Question

In the following figure, ∆ABC has sides AB = 7.5 cm, AC = 6.5 cm and BC = 7 cm. On base BC a parallelogram DBCE of same area as that of ∆ABC is constructed. Find the height DF of the parallelogram.

Answer 1

Now, first determine the area of ∆ABC.

The sides of a triangle are AB = a = 7.5 cm, BC = b = 7 cm and CA = c = 6.5 cm

Now, semi-perimeter of a triangle,

`s = (a + b + c)/2`

= `(7.5 + 7 + 6.5)/2`

= `21/2`

= 10.5 cm

∴ Area of ΔABC = `sqrt(s(s - a)(s - b)(s - c))`   ...[By Heron’s formula]

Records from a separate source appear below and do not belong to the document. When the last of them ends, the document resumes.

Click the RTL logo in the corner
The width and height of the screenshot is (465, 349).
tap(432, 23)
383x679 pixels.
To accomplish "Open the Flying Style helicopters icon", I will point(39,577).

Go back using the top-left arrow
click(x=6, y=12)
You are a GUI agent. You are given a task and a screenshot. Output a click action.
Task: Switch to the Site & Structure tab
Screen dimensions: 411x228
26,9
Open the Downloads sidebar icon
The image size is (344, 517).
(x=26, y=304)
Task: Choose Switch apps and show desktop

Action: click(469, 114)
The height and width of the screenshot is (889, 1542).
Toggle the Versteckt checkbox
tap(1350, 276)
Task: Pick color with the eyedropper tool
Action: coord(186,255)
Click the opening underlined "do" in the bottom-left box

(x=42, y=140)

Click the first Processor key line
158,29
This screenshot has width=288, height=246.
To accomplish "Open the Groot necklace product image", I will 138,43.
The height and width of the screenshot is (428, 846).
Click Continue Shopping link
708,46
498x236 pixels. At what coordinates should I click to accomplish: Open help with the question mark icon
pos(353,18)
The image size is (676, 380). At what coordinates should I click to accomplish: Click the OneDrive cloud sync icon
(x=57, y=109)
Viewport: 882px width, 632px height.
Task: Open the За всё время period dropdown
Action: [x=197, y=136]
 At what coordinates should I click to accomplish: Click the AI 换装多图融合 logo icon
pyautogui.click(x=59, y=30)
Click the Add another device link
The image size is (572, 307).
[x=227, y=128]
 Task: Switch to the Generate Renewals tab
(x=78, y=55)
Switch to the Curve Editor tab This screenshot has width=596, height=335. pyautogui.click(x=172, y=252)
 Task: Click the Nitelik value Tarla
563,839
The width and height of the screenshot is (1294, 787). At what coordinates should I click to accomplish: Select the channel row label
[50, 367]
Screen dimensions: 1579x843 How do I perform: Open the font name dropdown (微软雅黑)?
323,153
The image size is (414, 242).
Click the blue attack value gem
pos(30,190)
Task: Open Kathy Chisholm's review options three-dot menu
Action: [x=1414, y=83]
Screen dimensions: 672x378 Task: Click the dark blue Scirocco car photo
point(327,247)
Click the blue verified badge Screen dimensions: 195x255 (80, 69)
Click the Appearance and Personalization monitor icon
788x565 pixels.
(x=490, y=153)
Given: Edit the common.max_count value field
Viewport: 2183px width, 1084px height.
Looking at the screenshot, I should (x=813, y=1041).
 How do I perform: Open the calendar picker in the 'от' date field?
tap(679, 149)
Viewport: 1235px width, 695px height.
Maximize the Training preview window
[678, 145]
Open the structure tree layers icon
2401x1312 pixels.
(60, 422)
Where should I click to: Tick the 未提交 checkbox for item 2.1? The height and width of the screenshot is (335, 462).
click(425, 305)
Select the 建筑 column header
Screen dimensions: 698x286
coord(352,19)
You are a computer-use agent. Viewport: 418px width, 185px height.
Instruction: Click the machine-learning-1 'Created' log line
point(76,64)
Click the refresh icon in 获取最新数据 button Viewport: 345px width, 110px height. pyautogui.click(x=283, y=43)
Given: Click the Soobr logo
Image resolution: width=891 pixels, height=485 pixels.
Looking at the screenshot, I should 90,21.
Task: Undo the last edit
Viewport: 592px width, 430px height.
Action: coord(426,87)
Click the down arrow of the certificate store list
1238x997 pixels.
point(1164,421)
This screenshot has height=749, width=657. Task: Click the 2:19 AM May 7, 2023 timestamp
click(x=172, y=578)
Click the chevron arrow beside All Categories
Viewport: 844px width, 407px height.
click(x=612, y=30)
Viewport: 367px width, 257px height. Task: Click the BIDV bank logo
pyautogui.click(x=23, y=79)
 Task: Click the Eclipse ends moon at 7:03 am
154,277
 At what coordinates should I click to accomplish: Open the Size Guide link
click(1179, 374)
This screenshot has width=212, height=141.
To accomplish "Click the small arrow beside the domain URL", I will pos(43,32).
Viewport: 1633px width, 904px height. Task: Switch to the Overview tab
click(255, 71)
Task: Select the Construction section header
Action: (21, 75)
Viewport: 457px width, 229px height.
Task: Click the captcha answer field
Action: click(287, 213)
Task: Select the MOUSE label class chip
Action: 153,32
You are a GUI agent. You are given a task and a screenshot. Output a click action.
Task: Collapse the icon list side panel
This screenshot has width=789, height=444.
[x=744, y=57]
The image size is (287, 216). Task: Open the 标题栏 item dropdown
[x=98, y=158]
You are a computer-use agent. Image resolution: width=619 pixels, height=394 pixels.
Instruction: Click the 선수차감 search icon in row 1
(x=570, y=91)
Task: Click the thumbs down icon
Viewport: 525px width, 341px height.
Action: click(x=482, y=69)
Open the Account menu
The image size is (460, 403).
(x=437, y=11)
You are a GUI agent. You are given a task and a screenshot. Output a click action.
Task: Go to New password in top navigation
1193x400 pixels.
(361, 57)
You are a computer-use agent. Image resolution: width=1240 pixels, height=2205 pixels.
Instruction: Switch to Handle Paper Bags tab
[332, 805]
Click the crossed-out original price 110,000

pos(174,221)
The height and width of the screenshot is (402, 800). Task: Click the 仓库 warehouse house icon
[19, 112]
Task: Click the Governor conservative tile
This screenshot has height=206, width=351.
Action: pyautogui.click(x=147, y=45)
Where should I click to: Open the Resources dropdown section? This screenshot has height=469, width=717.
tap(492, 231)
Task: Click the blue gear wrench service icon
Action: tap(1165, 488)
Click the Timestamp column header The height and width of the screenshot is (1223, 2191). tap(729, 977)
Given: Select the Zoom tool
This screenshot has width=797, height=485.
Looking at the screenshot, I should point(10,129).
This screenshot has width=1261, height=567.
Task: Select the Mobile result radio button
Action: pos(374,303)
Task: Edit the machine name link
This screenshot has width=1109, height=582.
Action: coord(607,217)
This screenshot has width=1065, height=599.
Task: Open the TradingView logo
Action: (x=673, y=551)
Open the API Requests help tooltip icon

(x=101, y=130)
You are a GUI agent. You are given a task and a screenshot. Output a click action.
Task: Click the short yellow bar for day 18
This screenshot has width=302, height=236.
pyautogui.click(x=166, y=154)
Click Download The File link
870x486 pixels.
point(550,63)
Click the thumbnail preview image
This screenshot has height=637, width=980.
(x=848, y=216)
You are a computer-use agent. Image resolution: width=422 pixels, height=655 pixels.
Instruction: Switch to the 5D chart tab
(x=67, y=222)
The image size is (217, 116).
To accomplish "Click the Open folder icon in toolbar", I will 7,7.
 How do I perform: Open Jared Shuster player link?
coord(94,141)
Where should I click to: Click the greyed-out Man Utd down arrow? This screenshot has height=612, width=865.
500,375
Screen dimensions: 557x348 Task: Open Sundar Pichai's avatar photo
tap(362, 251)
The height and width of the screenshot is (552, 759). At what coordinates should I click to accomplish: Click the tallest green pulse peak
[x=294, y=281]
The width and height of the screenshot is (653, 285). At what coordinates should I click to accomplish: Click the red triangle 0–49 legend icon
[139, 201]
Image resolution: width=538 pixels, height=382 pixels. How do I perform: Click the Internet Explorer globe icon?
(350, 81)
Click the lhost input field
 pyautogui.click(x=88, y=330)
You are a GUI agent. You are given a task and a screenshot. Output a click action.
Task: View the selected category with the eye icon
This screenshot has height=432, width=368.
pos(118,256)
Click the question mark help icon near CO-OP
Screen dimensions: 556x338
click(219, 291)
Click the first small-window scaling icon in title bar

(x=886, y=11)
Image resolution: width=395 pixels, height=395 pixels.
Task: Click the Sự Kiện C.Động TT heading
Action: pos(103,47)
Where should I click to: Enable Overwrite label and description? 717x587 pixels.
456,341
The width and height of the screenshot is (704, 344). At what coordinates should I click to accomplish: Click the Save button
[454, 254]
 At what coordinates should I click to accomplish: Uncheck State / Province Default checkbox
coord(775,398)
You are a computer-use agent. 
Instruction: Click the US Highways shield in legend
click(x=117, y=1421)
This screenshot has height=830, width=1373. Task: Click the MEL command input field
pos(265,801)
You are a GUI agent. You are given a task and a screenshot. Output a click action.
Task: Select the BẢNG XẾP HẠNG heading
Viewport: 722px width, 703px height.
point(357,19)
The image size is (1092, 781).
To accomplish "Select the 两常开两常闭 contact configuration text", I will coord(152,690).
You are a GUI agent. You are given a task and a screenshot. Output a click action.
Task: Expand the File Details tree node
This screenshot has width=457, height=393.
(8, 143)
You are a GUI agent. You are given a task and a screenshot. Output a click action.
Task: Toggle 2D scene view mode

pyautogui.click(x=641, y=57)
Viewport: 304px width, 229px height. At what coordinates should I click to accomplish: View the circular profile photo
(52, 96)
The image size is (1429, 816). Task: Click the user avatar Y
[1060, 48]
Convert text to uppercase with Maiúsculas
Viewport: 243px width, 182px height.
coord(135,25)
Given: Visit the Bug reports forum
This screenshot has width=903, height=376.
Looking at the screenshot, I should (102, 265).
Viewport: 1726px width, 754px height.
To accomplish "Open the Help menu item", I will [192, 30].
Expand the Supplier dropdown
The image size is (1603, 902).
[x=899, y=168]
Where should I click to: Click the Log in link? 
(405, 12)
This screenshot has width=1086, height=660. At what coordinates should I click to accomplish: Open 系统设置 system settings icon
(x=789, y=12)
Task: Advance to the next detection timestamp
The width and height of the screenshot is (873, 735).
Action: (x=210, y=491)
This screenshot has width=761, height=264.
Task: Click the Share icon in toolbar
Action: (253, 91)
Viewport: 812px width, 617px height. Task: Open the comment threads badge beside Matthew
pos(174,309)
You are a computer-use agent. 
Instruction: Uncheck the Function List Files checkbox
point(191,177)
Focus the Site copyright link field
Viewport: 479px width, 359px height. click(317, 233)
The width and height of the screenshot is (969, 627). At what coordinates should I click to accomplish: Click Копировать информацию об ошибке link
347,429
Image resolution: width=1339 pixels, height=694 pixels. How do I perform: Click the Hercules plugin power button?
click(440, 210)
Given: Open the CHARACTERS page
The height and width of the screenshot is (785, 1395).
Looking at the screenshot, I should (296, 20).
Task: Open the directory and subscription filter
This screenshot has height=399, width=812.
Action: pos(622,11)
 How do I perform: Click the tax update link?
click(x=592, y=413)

= `sqrt(10.5(10.5 - 7.5)(10.5 - 7)(10.5 - 6.5))`

= `sqrt(10.5 xx 3 xx 3.5 xx 4)`

= `sqrt(441)`

= 21 cm²   ...(i)

Now, area of parallelogram BCED = Base × Height

= BC × DF

= 7 × DF  ...(ii)

According to the question,

Area of ∆ABC = Area of parallelogram BCED

⇒ 21 = 7 × DF  ...[From equations (i) and (ii)]

⇒ DF = `21/4` = 3 cm

Hence, the height of parallelogram is 3 cm.